Lo ammettimo, noi siamo tra quelli che difendono strenuamente il diritto del lettore a scoprire finanche il nome e il cognome del protagonista, e non solo quello che combina nella sua storia, nelle sue relazioni.... tutto quello che gli succede! E infatti siamo nemici giurati dei risvolti o delle quarte di copertina che, per attirare acquirenti (?), spiattellano spesso il cuore del romanzo, togliendo al lettore il gusto di scoprirselo da solo.
Direte voi, se per uno scrittore come Simenon si può comprare il libro ad occhi chiusi, come si fà a comprare il romanzo di un autore poco o affatto noto senza sapere di cosa tratta? Già, e qui è il difficile.
Parlando o scrivendo, l'arte di presentare un libro, riuscendo solo a sfiorare l'argomento, essendo capaci soltanto di accennare allo spirito che lo anima, facendo solo intravedere che tipo di romanzo sia... non è cosa facile. Ad esempio, quando capita a noi di doverlo fare, cerchiamo di rimanere nel vago, di esaurire il tutto in poche righe, di dire e non dire... magari rischiando di peccare in senso opposto.
Ma la nostra convinzione è salda. Molto meglio la reticenza che una puntigliosa descrizione.
Ad esempio in un pezzo di circa 3000 battute, come quello che abbiamo citato (in gergo giornalistico: meno di due cartelle), per un quotidiano non è breve. C'é di che scrivere e l'articolista cerca spesso di dare più informazioni possibili, mentre invece sarebbe, al limite, meglio scrivere meno, dando magari spazio ad un brano del libro (ma non all'incipit che è il primo impatto del lettore con il libro, né mai, per carità, al finale!). Insomma su questo siamo abbastanza convinti, poi ci possono (ed è bene che ci siano) divergenze di opinioni. Ad esempio all'inizio dell'articolo "Nel destino dei Malou si nasconde il giovane Simenon", si scrive "...il rapporto (di Simenon) complesso con la figura paterna...". Certo le relazioni tra padre e figlio non sono mai esenti da screzi, incomprensioni generazionali, visioni diverse della vita... ma il vero rapporto complesso e problematico il giovane Georges lo aveva con la madre Henriette (e lo ebbe per tutta la vita... basta leggersi "Lettera a mia madre").
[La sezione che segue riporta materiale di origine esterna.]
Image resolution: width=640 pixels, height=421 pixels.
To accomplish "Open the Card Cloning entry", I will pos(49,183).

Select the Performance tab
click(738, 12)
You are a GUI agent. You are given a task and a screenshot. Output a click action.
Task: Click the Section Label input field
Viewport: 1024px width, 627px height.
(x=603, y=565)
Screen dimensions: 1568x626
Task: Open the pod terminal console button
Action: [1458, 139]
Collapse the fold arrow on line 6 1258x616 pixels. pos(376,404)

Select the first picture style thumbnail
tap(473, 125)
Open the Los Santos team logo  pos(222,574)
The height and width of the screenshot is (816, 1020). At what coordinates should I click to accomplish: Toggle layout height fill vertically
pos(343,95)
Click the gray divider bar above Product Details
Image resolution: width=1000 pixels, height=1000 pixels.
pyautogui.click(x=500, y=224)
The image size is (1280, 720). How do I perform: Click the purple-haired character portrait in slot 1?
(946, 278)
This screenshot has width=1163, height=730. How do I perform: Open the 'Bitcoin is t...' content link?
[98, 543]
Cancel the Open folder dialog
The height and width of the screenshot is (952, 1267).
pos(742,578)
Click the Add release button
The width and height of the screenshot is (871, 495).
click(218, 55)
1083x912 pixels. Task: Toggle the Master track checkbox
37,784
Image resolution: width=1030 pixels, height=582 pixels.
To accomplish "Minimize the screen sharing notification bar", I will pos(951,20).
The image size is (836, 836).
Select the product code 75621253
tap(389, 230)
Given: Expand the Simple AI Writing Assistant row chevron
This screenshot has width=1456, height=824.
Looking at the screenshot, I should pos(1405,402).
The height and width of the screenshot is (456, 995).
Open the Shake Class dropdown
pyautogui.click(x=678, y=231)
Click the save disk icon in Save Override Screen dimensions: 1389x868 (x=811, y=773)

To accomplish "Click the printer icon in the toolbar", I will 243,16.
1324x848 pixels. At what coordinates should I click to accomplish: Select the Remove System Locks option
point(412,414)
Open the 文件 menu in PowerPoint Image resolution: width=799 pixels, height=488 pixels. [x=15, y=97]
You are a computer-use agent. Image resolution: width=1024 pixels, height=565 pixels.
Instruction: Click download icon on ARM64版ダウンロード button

Alla conclusione dell'articolo troviamo "...Scritto da Simenon nel '47 durante l'esilio americano...". Beh, ci sembra esagerato definire "esilio" un soggiorno di dieci anni negli Stati Uniti, dove Simenon divorziò, trovò la seconda moglie, ebbe due dei suoi quattro figli, girò in lungo e in largo (per altro facendo in quei dieci anni anche diversi viaggi in Europa). L'idea di esilio non si addice proprio al suo soggiorno in America che ammirava per molti versi e primo tra tutti per quello letterario (sosteneva infatti che i romanzieri americani di allora erano i veri interpreti della narrativa moderna). Tanto più che in Francia e in Europa c'era chi avrebbe fatto carte false perché Simenon rientrasse nel vecchio continente.

*Nella rassegna stampa che trovate nella colonna di destra questo articolo è citato, ma come avrete visto, é scritto in grigio perché non ancora pubblicato sul web e quindi non è ancora disponibile il relativo link.